Schurink Carolina A M, Nieuwenhoven Christianne A Van, Jacobs Jan A, Rozenberg-Arska Maja, Joore Hans C A, Buskens Erik, Hoepelman Andy I M, Bonten Marc J M
Department of Medicine, Division of Acute Medicine and Infectious Diseases, Eijkman-Winkler Laboratory for Microbiology , Julius Centre for Health Sciences and Primary Health Care, University Hospital Maastricht, University Medical Centre Utrecht and Department of Medical Microbiology, PO Box 85500, HP F02.1263508 GA , Utrecht, The Netherlands.
Intensive Care Med. 2004 Feb;30(2):217-224. doi: 10.1007/s00134-003-2018-2. Epub 2003 Oct 18.
Although quantitative microbiological cultures of samples obtained by bronchoscopy are considered the most specific tool for diagnosing ventilator-associated pneumonia, this labor-intensive invasive technique is not widely used. The Clinical Pulmonary Infection Score (CPIS), a diagnostic algorithm that relies on easily available clinical, radiographic, and microbiological criteria, could be an attractive alternative for diagnosing ventilator-associated pneumonia. Initially, the CPIS scoring system was validated upon 40 quantitative cultures of bronchoalveolar lavage fluid from 28 patients, and only few other studies have evaluated this scoring system since then. Therefore, little is known about the accuracy of this score.

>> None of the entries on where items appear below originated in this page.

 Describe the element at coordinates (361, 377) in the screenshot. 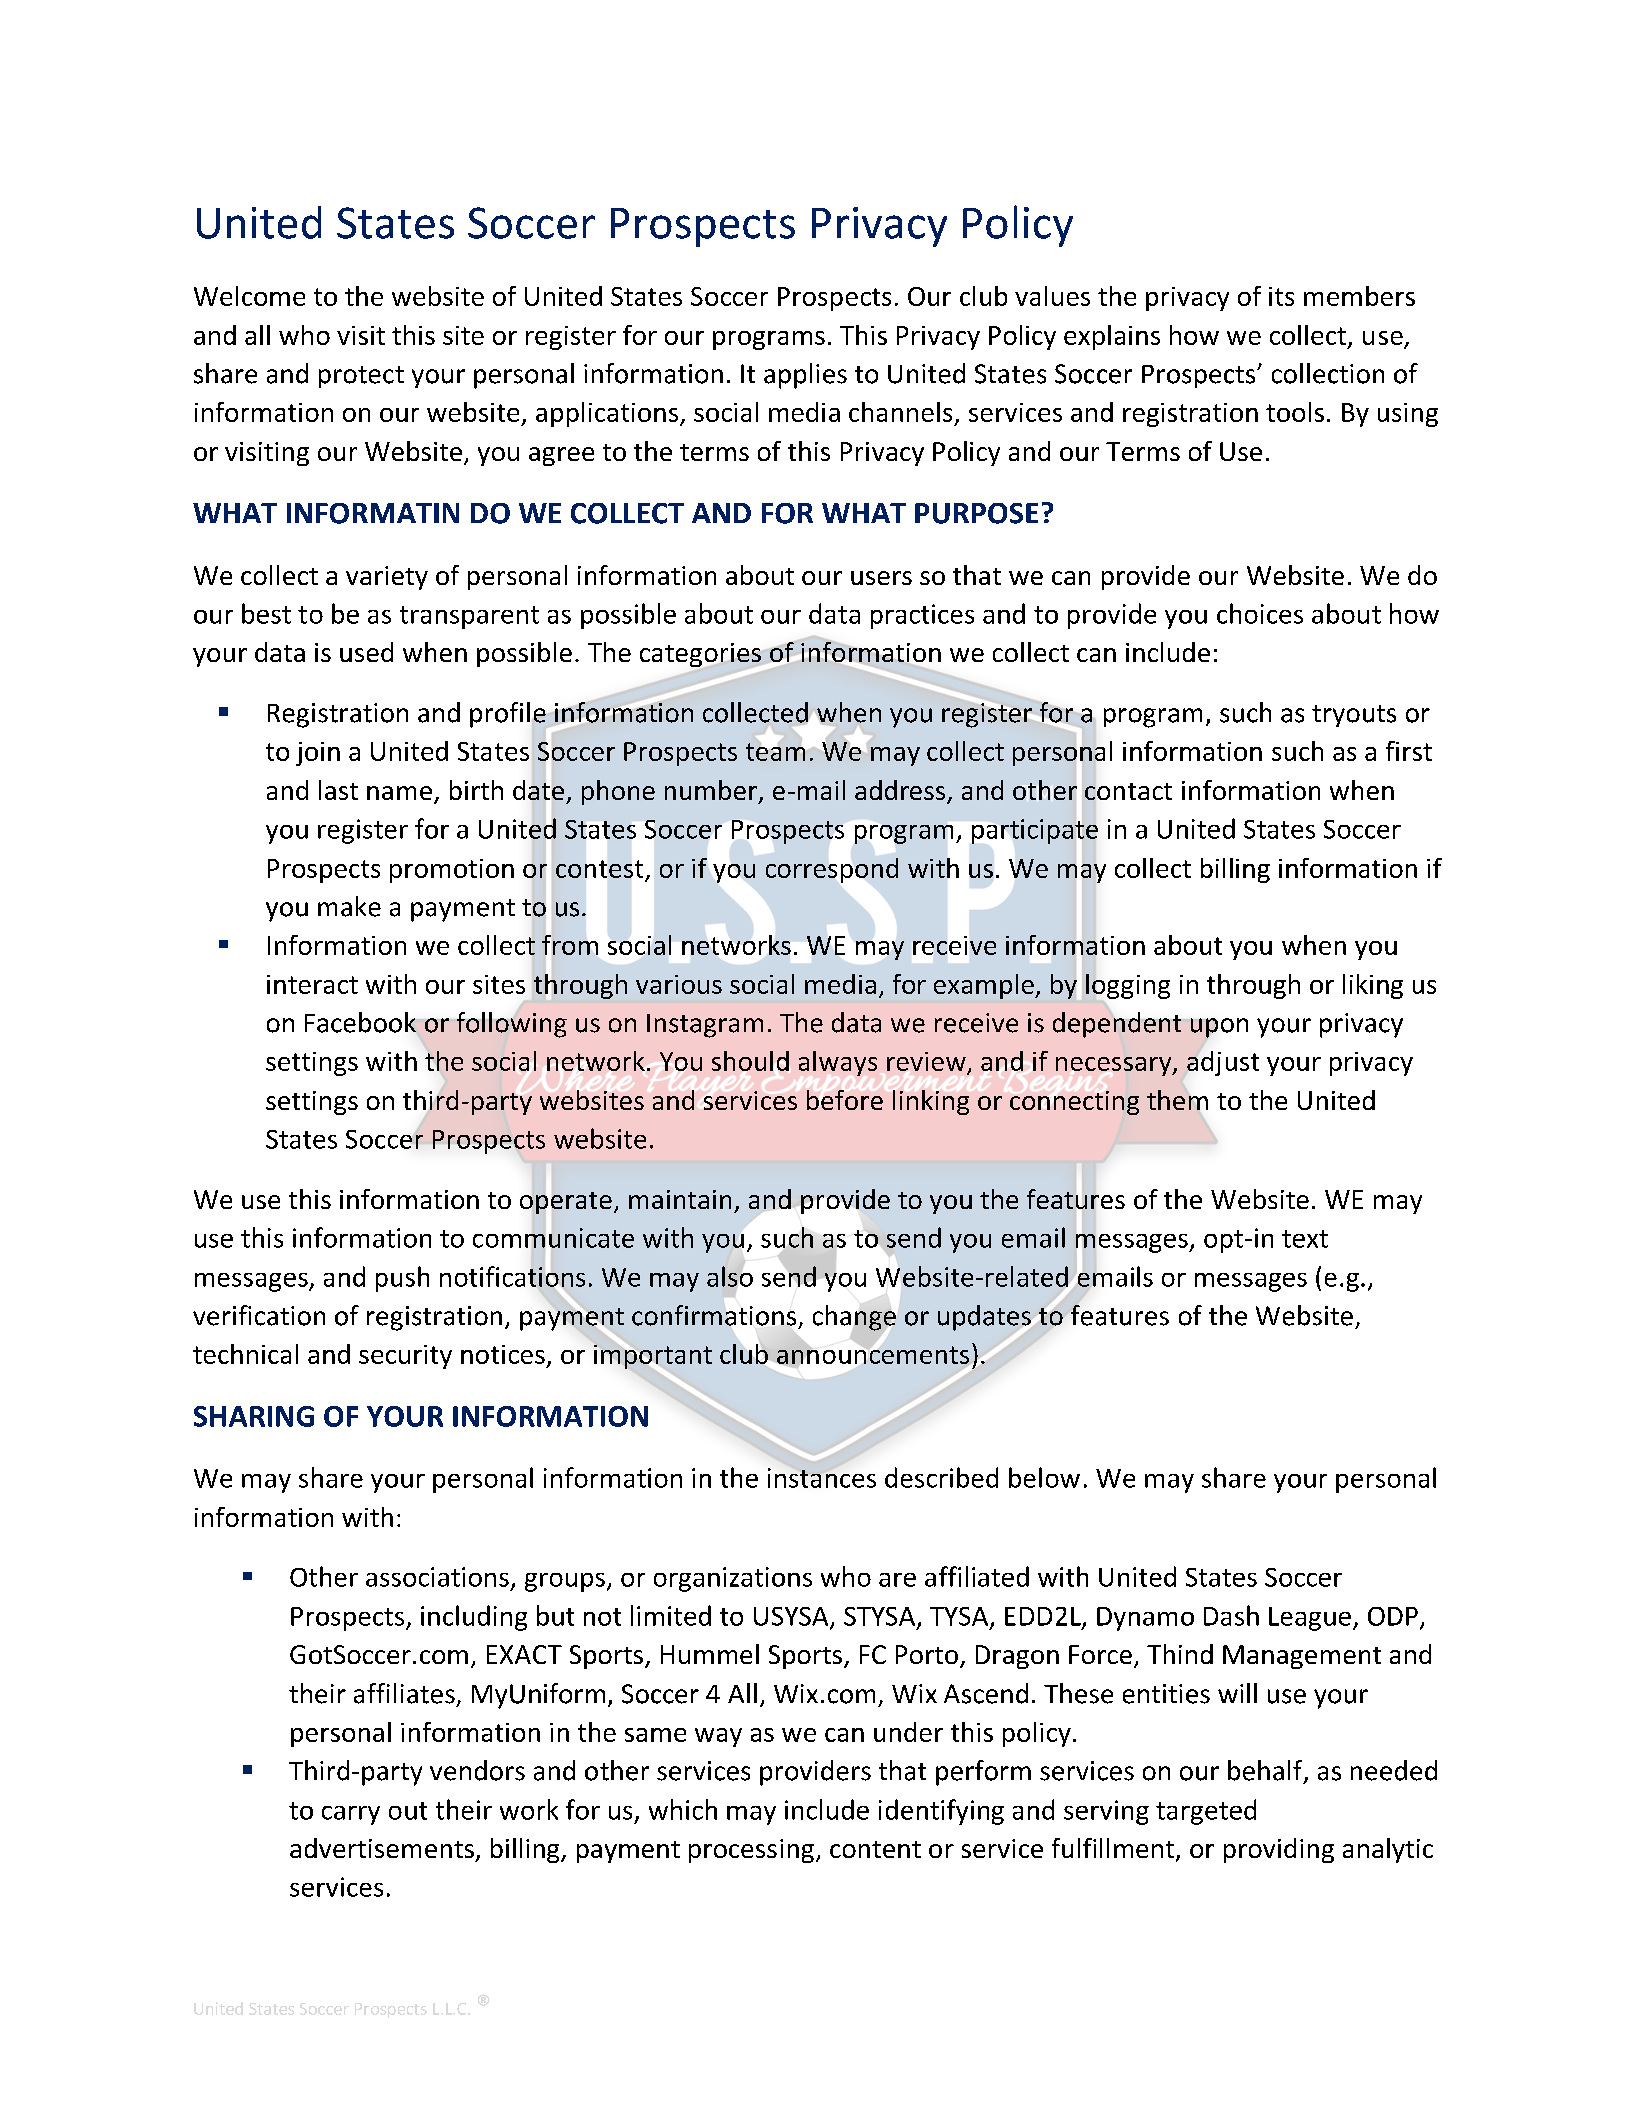

I see `protect` at that location.
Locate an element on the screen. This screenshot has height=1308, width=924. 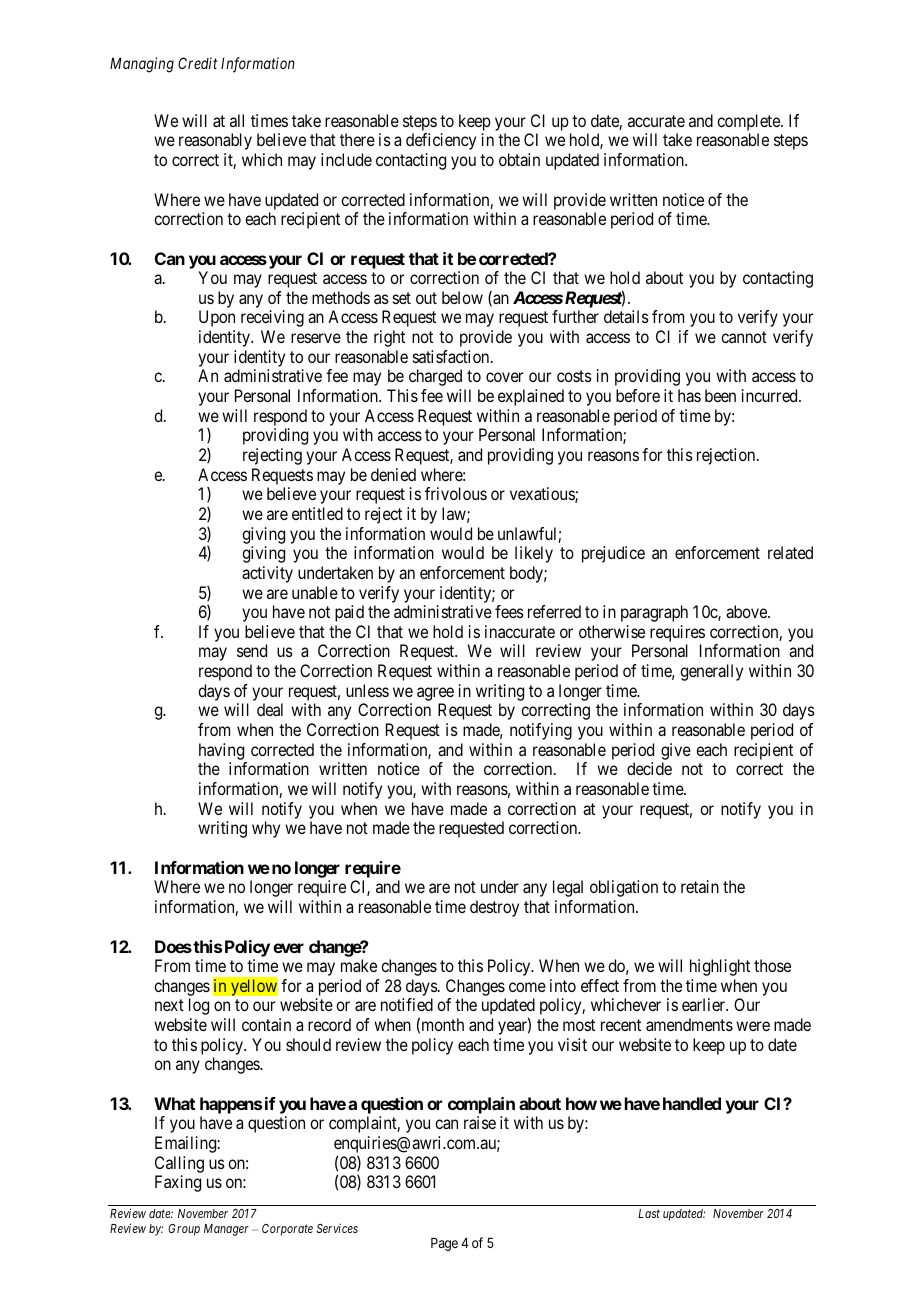
send is located at coordinates (252, 650).
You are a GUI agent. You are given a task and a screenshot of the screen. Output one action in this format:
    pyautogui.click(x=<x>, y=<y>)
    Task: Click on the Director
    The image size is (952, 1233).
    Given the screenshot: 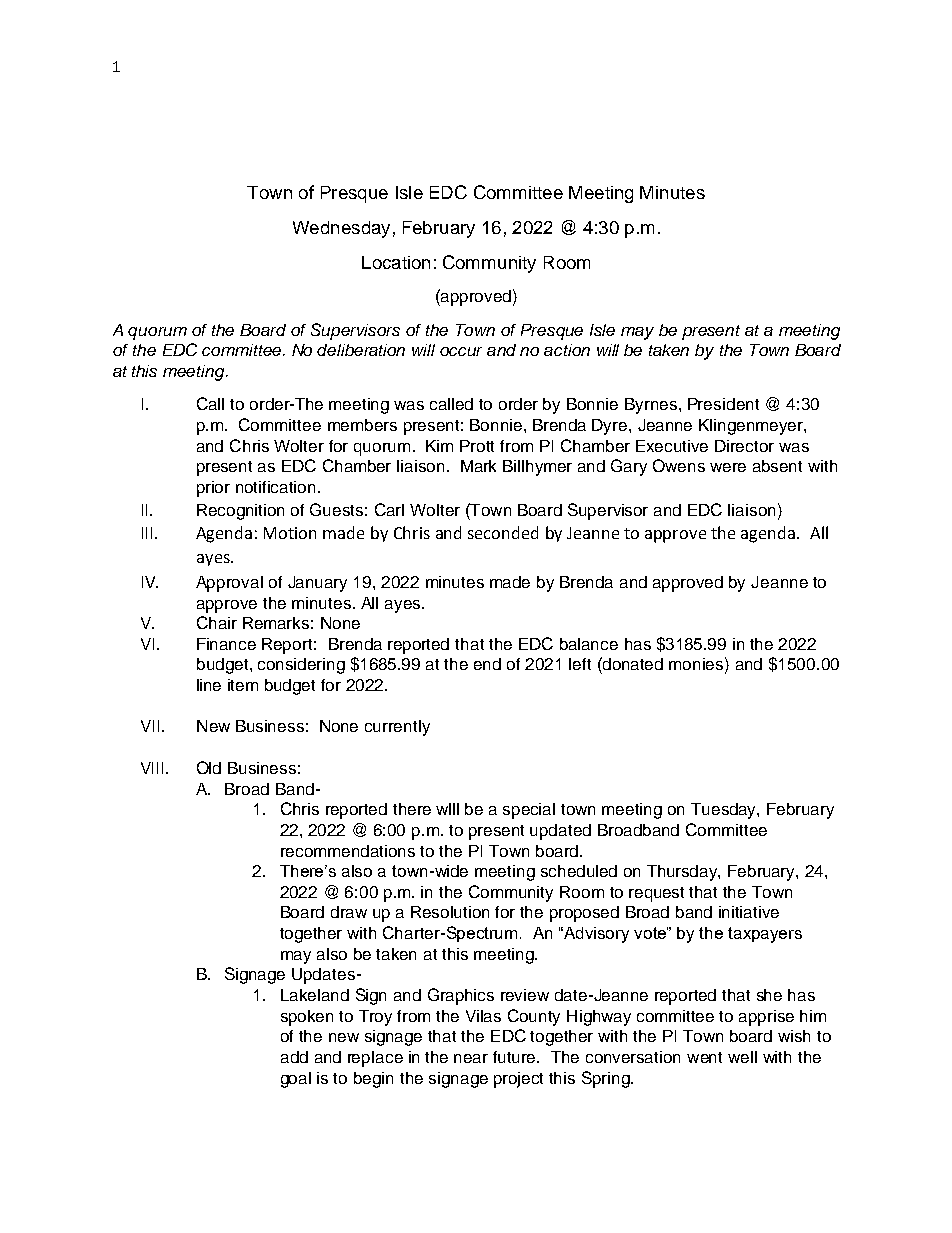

We compared the scores of a slightly adjusted CPIS with results from quantitative cultures of bronchoalveolar lavage fluid in 99 consecutive patients with suspicion of ventilator-associated pneumonia, using growth of > or =10(4) cfu/ml in bronchoalveolar lavage fluid as a cut-off for diagnosing ventilator-associated pneumonia. In addition, the CPIS were calculated for 52 patients by two different intensivists to determine the inter-observer variability.
Ventilator-associated pneumonia was diagnosed in 69 (69.6%) patients. When using a CPIS >5 as diagnostic cutoff, the sensitivity of the score was 83% and its specificity was 17%. The area under the Receiver Operating Characteristic curve was 0.55. The level of agreement for prospectively measured Clinical Pulmonary Infection Score (< or =6 and >6) was poor (kappa =0.16).
When compared to quantitative cultures of bronchoalveolar lavage fluid, the CPIS has a low sensitivity and specificity for diagnosing ventilator-associated pneumonia with considerable inter-observer variability.
虽然通过支气管镜检查获取的样本进行定量微生物培养被认为是诊断呼吸机相关性肺炎最具特异性的工具,但这种劳动强度大的侵入性技术并未得到广泛应用。临床肺部感染评分(CPIS)是一种依赖于易于获得的临床、影像学和微生物学标准的诊断算法,可能是诊断呼吸机相关性肺炎的一种有吸引力的替代方法。最初,CPIS评分系统是基于对28例患者的40份支气管肺泡灌洗 fluid 的定量培养进行验证的,从那时起只有少数其他研究评估了该评分系统。因此,对该评分的准确性了解甚少。
我们将经过轻微调整的CPIS评分与99例连续怀疑患有呼吸机相关性肺炎患者的支气管肺泡灌洗 fluid 定量培养结果进行比较,以支气管肺泡灌洗 fluid 中生长≥10⁴ cfu/ml作为诊断呼吸机相关性肺炎的临界值。此外,由两名不同的重症监护医生对52例患者计算CPIS,以确定观察者间的变异性。
69例(69.6%)患者被诊断为呼吸机相关性肺炎。当使用CPIS>5作为诊断临界值时,该评分的敏感性为83%,特异性为17%。受试者工作特征曲线下面积为0.55。前瞻性测量的临床肺部感染评分(≤6和>6)的一致性水平较差(kappa=0.16)。
与支气管肺泡灌洗 fluid 的定量培养相比,CPIS在诊断呼吸机相关性肺炎时敏感性和特异性较低,观察者间变异性较大。